В тревоге и не для того, чтобы сразу уснуть, забирались люди под одеяла – шкуры. А из тордохов Хулархи, Нявала и родных Эргэйуо густо валил дым: там и не собирались спать.
И только одна женщина во всем стойбище в этот вечер совсем не думала ни о каких духах. Это была племянница Амунтэгэ, неродная дочь Тачаны – Пайпэткэ. Она думала о себе и ни о ком больше.
Укрыв одеялом ноги, Пайпэткэ сидела, тупо глядя на затухавшие угольки очага. Она не плакала и не всхлипывала, но из ее маленьких, широко раскрытых глаз то и дело выкатывались слезы. Капли не оставляли на лице следов, но, падая на оленью шкуру, они повисали на щетинках и в свете очага горели красными огоньками – точь – в – точь, как бисеринки, которыми она вышивала кисет купцу По – тонче. Пайпэткэ то и дело пыталась ухватить их пальцами, но они исчезали…
Амунтэгэ долго не появлялся в тордохе, а когда зашел, Пайпэткэ тихо сказала – нет, не ему, а так просто – самой себе:
– …Ни подарков мне, ничего. Обноски умершей старухи, линялые шкуры… Другие сироты счастливей. И чем виновата я?..
– Не ты виновата, – ответил дядя. – Духи виноваты во всем. – И опять выбрался из тордоха.
А старая Тачана стала шумно сопеть и ворочаться на шкурах – подстилках. Ей не терпелось опять накинуться на ненавистную полоумную потаскушку, из – за которой в стойбище случилось столько несчастий. Но она боялась проговориться.

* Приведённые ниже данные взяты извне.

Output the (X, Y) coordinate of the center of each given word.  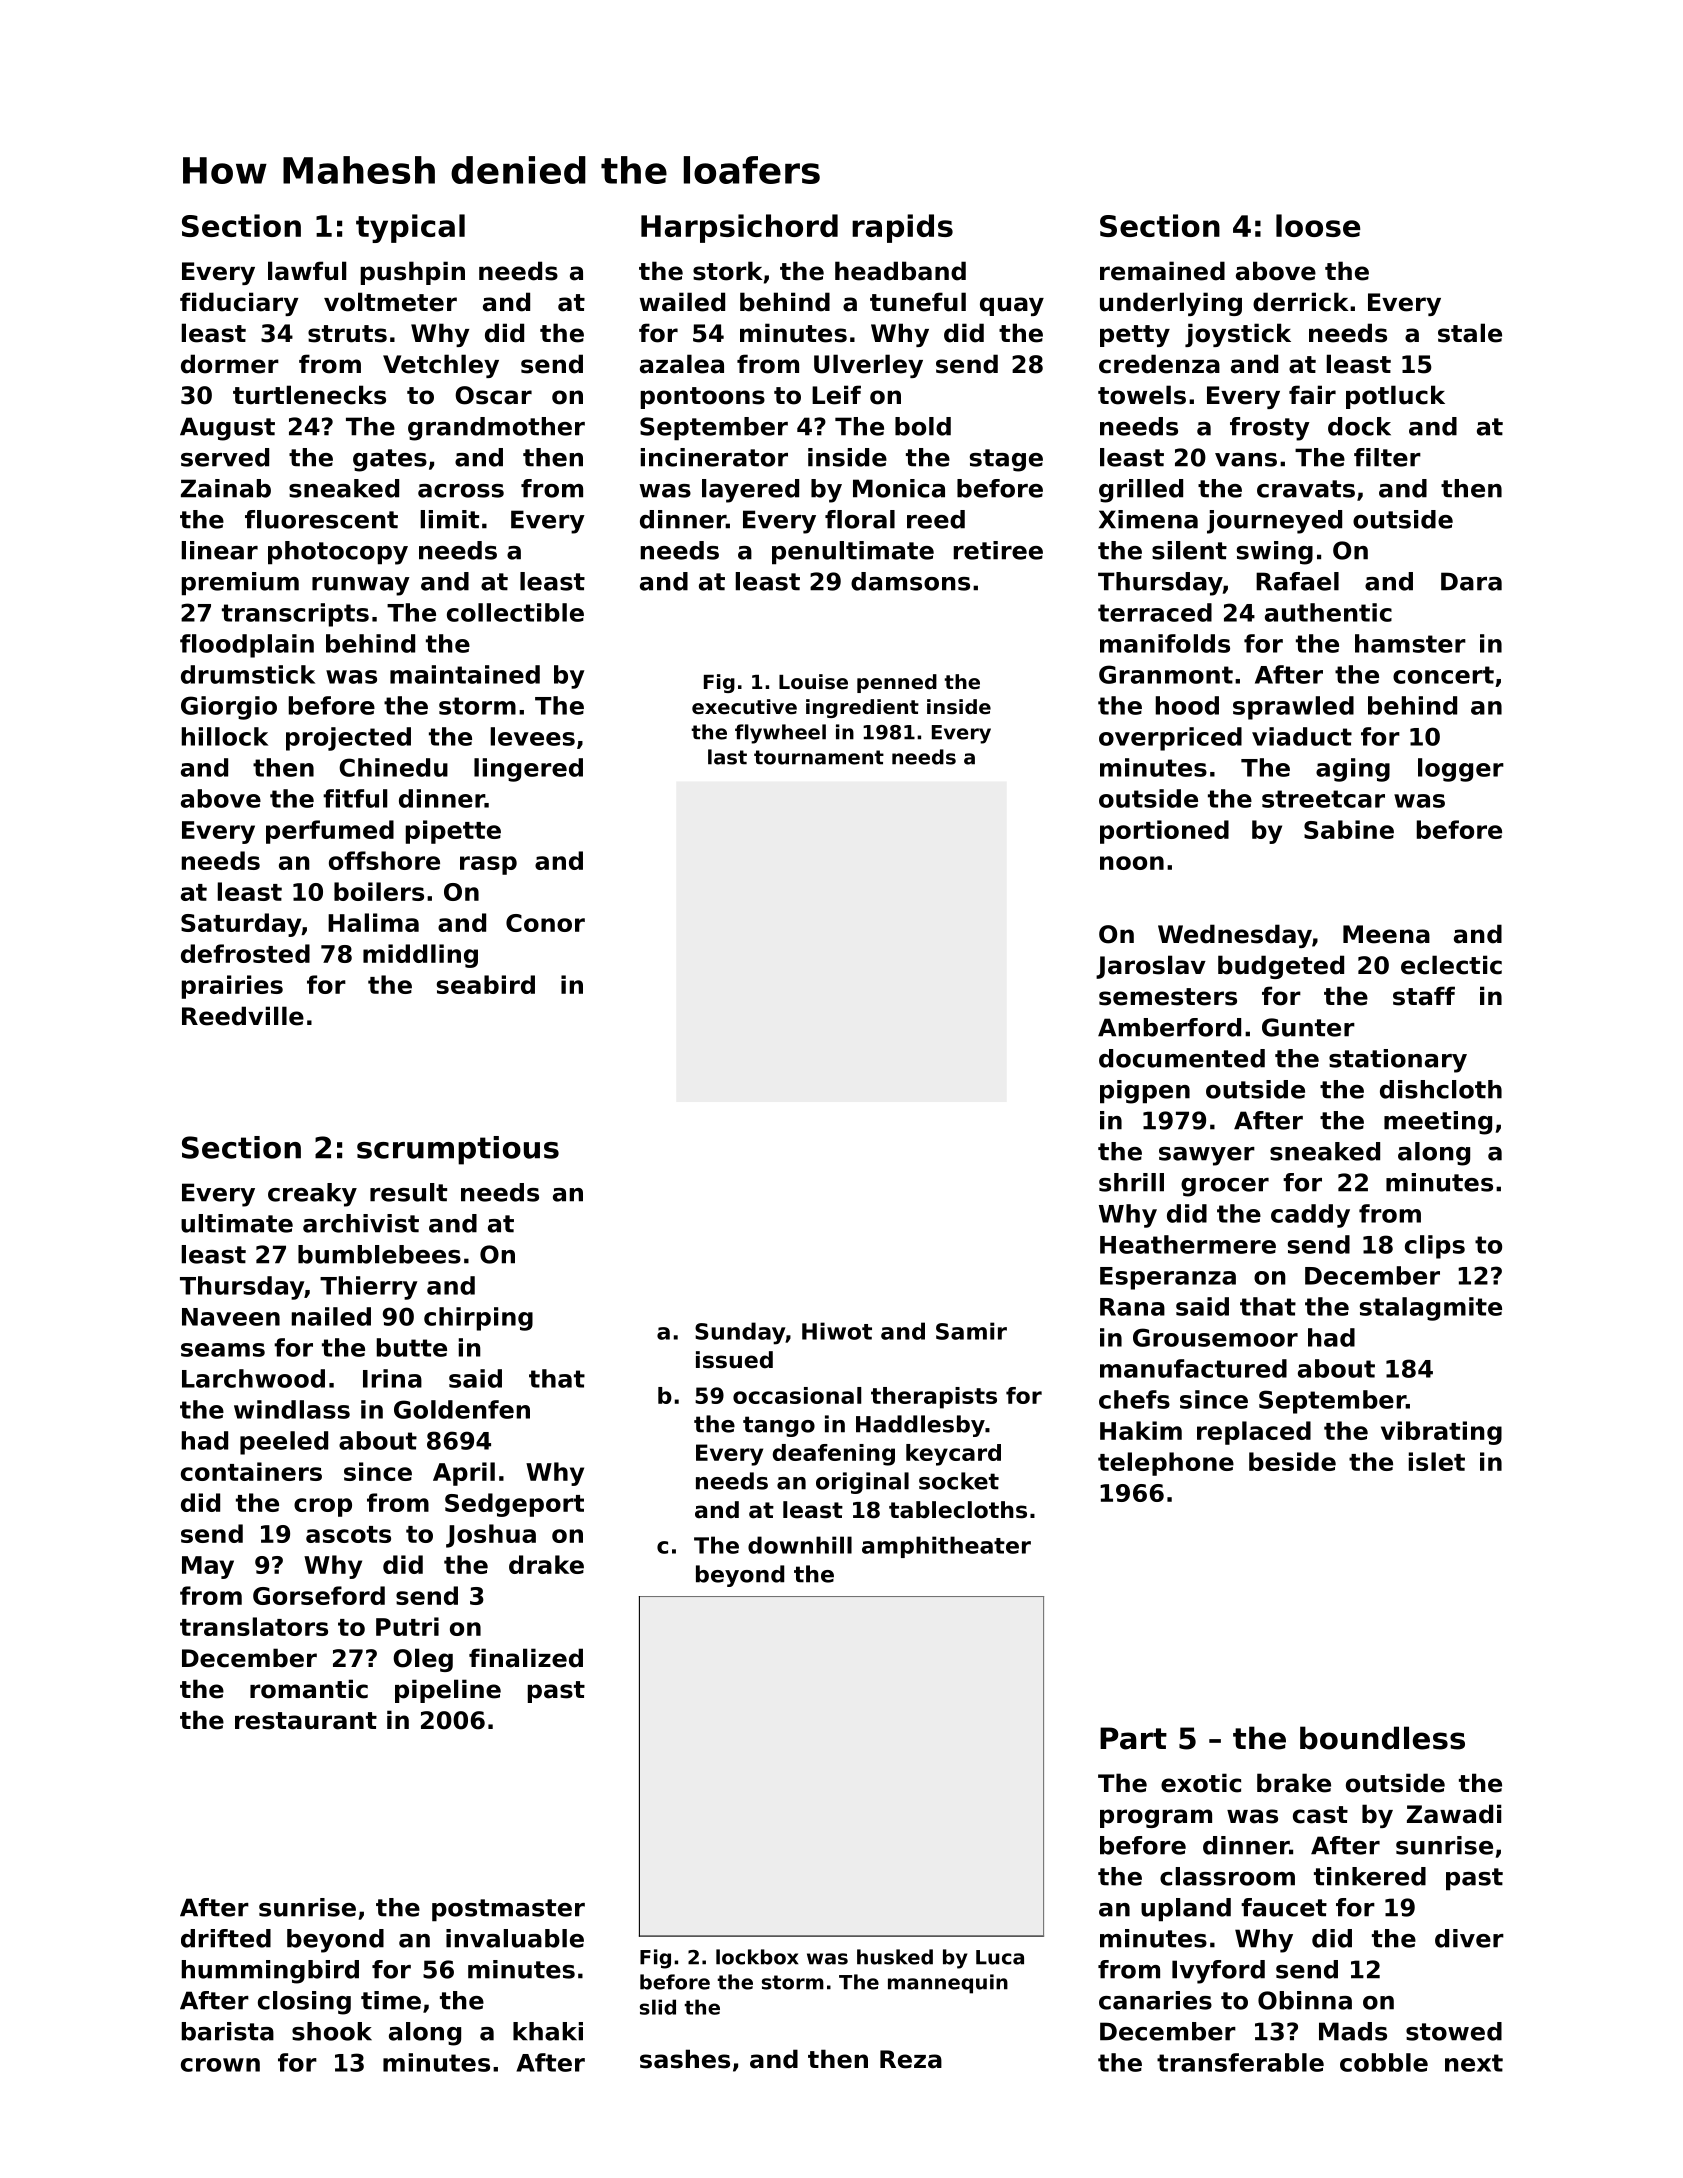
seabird (486, 984)
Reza (911, 2059)
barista (228, 2031)
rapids (902, 228)
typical (410, 228)
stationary (1398, 1061)
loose (1318, 225)
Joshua (491, 1536)
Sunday (740, 1333)
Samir (971, 1331)
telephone (1166, 1464)
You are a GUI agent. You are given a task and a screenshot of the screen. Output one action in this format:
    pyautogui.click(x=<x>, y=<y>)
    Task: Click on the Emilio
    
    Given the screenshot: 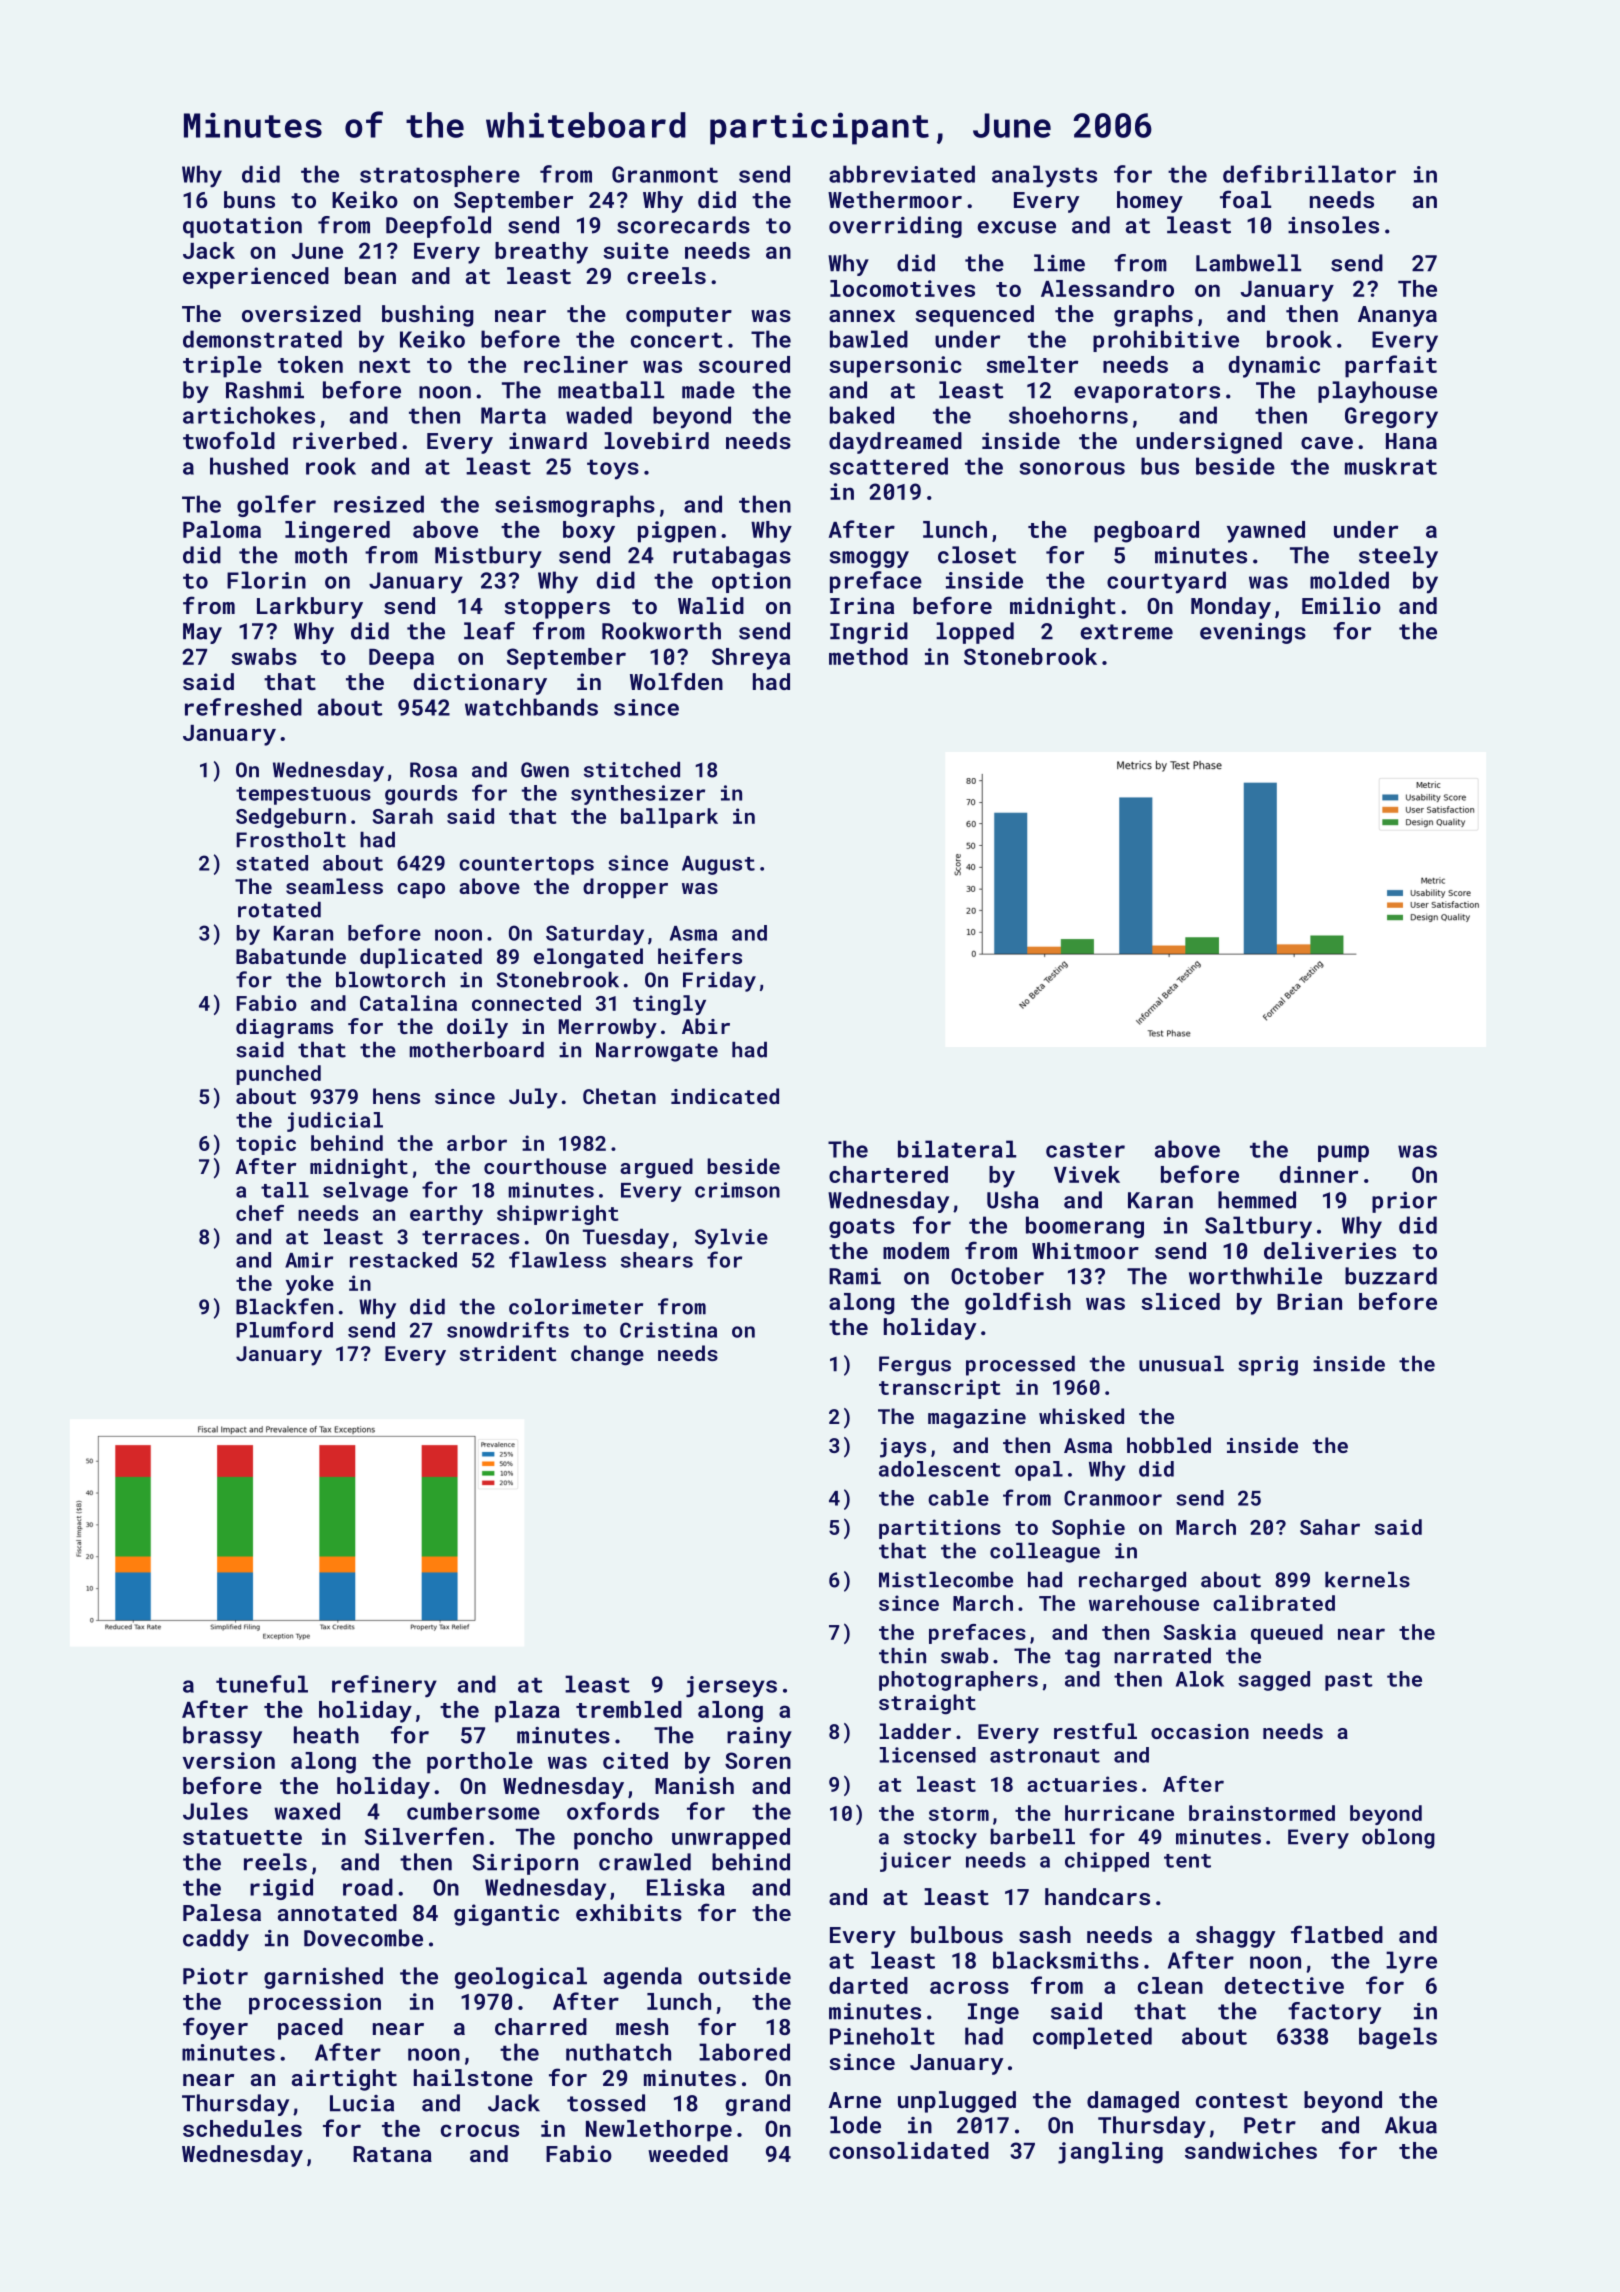 What is the action you would take?
    pyautogui.click(x=1341, y=605)
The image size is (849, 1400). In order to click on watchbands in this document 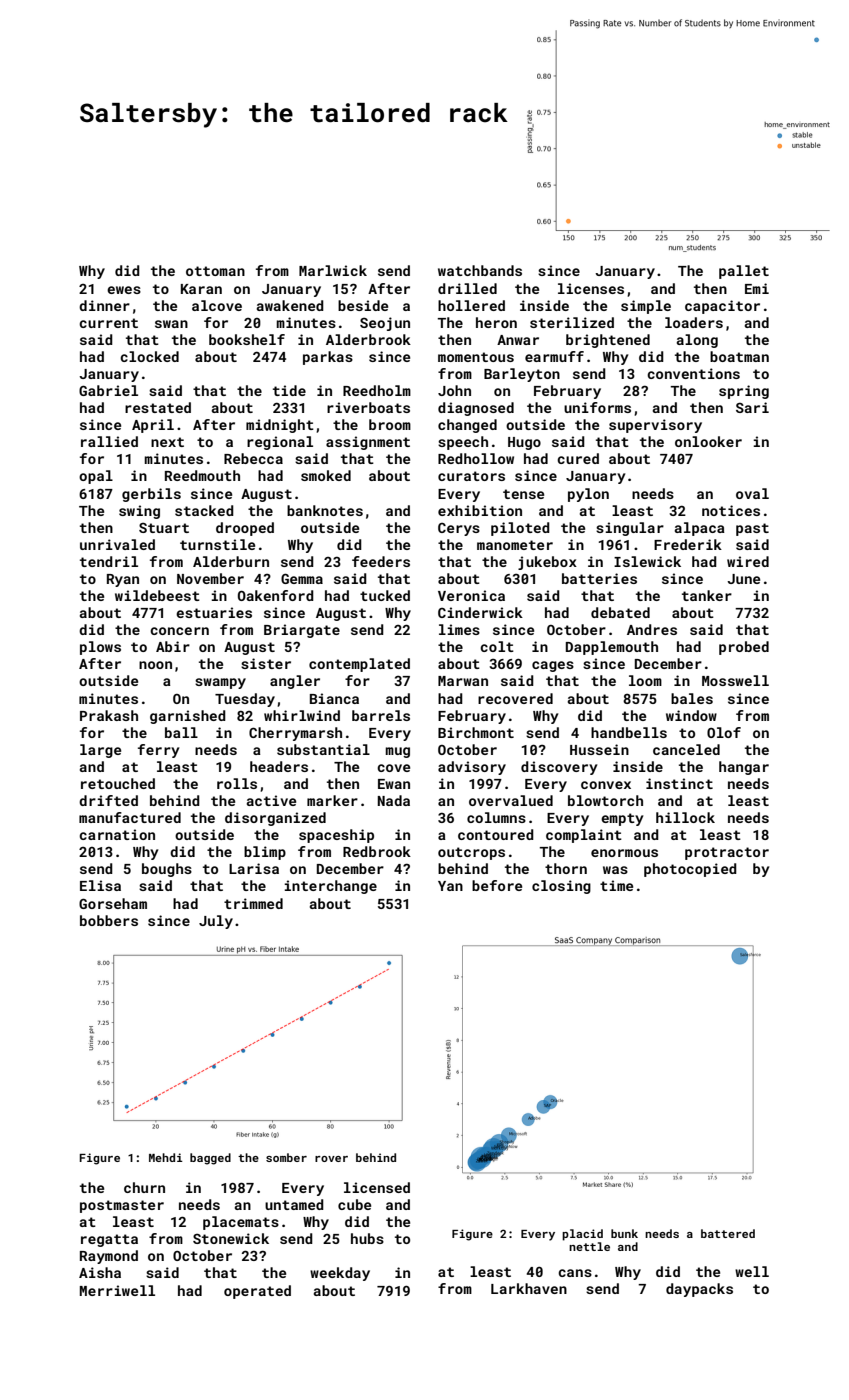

Если бы Пайпэткэ знала всю правду, знала бы то, что происходило утром в тордохе Нявала! Разве сидела б она вот так, без движения, разве бы плакала тихо и долго? У самых забитых сирот есть тоже предел терпенью – а вечер был нехороший, красный, тревожный, и, наверно, случилось бы то, что люди стойбища ждали: сирота Пайпэткэ была способна на все.
Но Пайпэткэ ничего не знала. И не случилось третьей беды ни длинным предветренным вечером, ни короткой ветреной ночью.
ГЛАВА 2
Напрасно люди стойбища у Малого Улуро старались не выдать тайну. Неправда плавает поверху, как жир на воде. Весть о случившемся быстро облетела и колымскую, и алазейскую тундру. Да как скроешь правду: приезжий увидит могилки, расспросит, вздохнет – но дети – то живы, и покинет он стойбище с хитрой усмешкой.
К осени слух дошел и до яранги[16] Мельгайвача. И чукотский шаман без промедления передал с попутчиком слова жестокой обиды на шамана Сайрэ. Убить двух собак, схоронить их на видном месте, да еще обозначить жердями – это Мельгайвач принял как вызов.
Людям же стойбища послание показалось угрозой. А Сайрэ вскипел, как горячий жир от капли воды.
– Вертлявый чукча, вертлявый обманщик! – сказал он, проводив заезжего человека.
У Сайрэ как раз пил чай Пурама.
– За старое принимается, видно, – заметил он. – Надо глядеть.
– Всех людей тундры этот хищник может испортить. Нужно ехать к Каке. Пусть Кака одернет его. У тебя, Пурама, остался единственный брат. И если поехал бы ты, то Мельгайвач уж ни тебя не тронул, ни Умукана: слишком прямые следы бы оставил.
– Да, это верно, – насторожился и одновременно удивился уму шамана охотник. – Хорошо, я поеду.
Осень в этот год выдалась ранней. К покрову все озера и болота уже замерзли и люди оделись в кухлянки. Ранний крепкий мороз – большая радость: скорее можно ездить в любом направлении, легче добывать побелевших песцов и диких оленей, да и просто дышать приятно… Олени Пурамы шли ходко, но в дороге от встречного каюра он узнал, что не туда едет: чукотский голова, богач и шаман Кака отправились по делам к Мельгайвачу, в стойбище на речке Коньковой. И Пурама повернул упряжку.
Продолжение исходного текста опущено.